---- Records for processing

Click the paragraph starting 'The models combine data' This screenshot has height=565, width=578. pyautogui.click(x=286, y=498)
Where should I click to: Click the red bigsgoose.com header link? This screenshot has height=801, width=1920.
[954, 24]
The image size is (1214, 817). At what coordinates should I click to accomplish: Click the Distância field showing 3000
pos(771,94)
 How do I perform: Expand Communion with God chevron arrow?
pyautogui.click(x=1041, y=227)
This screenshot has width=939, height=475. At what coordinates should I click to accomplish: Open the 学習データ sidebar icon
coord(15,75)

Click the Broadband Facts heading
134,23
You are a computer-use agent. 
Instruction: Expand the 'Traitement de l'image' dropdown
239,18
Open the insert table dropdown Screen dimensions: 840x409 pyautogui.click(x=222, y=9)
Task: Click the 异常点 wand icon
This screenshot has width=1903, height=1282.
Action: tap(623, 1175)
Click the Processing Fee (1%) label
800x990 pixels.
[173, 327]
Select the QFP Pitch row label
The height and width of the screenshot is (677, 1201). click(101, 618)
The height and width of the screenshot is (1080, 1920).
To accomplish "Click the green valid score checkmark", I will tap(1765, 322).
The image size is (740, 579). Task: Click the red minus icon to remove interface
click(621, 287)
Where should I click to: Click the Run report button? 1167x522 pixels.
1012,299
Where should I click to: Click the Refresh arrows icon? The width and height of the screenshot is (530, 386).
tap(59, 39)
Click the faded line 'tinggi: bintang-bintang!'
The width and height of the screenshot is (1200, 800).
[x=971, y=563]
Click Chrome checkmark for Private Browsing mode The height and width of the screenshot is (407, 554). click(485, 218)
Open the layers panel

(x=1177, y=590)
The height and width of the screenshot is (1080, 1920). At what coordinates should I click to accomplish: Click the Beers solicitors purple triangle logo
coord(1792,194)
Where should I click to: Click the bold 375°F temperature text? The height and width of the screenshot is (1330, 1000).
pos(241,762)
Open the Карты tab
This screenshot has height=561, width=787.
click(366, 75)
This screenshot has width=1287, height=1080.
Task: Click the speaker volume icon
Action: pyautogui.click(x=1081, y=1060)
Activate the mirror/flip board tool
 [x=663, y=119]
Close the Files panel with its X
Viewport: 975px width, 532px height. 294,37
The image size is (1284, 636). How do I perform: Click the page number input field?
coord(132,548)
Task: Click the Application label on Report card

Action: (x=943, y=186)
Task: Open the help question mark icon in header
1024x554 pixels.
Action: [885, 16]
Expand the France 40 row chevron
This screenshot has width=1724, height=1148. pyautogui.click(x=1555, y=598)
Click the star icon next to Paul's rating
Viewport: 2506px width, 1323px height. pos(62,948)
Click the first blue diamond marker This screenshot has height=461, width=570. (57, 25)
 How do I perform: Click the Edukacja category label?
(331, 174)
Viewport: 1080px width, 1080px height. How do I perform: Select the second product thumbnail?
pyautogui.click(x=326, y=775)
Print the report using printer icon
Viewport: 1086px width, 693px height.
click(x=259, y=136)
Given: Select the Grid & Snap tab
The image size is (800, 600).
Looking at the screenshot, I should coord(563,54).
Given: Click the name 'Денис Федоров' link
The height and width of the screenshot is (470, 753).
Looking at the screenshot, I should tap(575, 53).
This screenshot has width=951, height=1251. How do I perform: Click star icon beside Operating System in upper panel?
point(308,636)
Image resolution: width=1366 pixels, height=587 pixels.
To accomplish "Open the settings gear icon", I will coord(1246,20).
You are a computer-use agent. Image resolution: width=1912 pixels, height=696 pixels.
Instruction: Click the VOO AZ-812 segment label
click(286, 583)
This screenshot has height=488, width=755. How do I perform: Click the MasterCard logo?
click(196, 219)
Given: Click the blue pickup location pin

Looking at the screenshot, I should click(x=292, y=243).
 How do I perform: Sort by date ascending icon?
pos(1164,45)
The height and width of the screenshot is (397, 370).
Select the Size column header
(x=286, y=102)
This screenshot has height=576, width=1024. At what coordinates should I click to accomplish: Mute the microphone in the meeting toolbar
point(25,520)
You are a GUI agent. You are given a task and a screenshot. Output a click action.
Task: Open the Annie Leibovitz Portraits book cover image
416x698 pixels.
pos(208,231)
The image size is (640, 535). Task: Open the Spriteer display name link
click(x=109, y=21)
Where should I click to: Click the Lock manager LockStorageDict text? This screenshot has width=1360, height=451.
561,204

--------

Wherever the string "will" appears in the data above, report the whole line.

- _Result of the task_
To accomplish "Click the green valid score checkmark", I will tap(1765, 322).
To accomplish "Open the settings gear icon", I will coord(1246,20).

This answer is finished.